» **Aim of the task**:
Taking the line with "Click the star rating on Marcin's review" as the first and the line with "Click the Schedule" as the last, set down exactly every line in that range from the entries below, and no more.

Information supplied below:

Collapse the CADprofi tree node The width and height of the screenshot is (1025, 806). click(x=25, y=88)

End of Information supplied.
Information supplied below:

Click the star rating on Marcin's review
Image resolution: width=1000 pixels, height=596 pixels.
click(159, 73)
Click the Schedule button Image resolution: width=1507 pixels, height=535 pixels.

End of Information supplied.

» **The completed task**:
Click the star rating on Marcin's review
Image resolution: width=1000 pixels, height=596 pixels.
click(159, 73)
Click the Schedule button Image resolution: width=1507 pixels, height=535 pixels.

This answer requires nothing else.